Lets say you’re a postal service that has an automatic mail sorter. You find that if you limit the number of characters and numbers on the address to be at most 32, the automated sorter takes 0.01 seconds to sort each piece of mail. You sell letters with 32 blanks on it so the automated sorter scans them easily. Even if the address doesn’t use all 32 blanks, it still has to check each blank and so can’t go faster than 0.01 seconds. Since you serve a community that doesn’t have a need for more addresses than can be represented with 32 characters, this works quite well for you.
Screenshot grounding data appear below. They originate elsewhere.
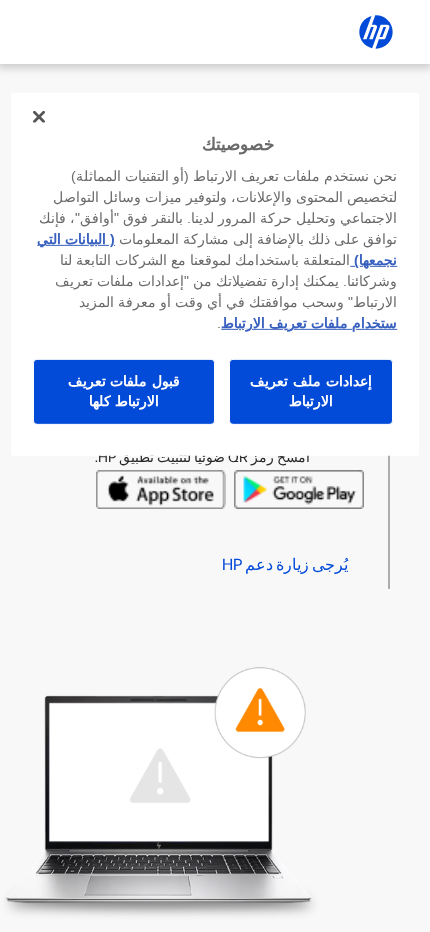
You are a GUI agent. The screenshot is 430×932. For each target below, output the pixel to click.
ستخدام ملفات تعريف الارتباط (309, 323)
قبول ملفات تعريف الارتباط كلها (124, 391)
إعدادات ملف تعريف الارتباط (310, 391)
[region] (215, 274)
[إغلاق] (39, 117)
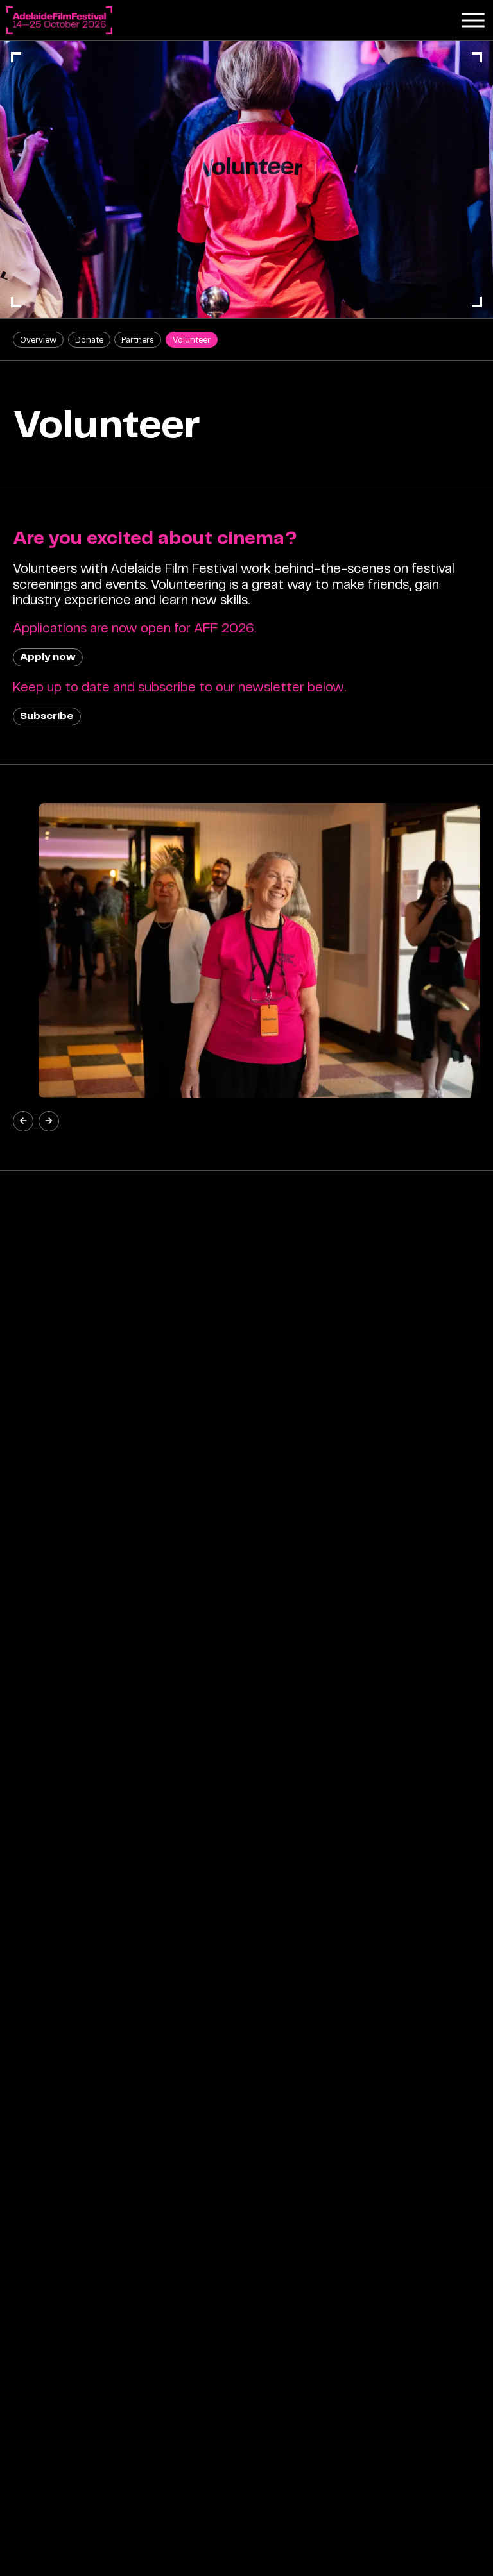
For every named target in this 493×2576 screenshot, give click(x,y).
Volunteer (192, 339)
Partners (137, 339)
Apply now (48, 657)
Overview (38, 339)
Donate (89, 339)
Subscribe (47, 716)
Then your community grows. Now, 32 characters isn’t enough to account for each unique address. You need to allow for more characters if you’ll hope to serve all your new citizens. You decide to upgrade the limit of characters on a letter from 32 to 64. Now you can fit a much bigger address in the 64 blanks provided on your letter, but it takes the automated reader 0.02 seconds to read each letter since it has to check twice the number of blanks on the letter. This doubles the time it takes to sort each letter even if it’s address is 32 or smaller.

32, 64, 128 bits in this instance refers to how your operating system references memory. A 32 bit system can reference 2^32, which is 4 gigabytes, a 64 bit system can reference 2^64, which is about 16 exabytes. Every single time you move memory around outside of the processor, you need to enter it’s full address though, and having a bigger address means a bigger number to compute, which means a bigger overhead. It’s a trade off we’re not going to make until we need to.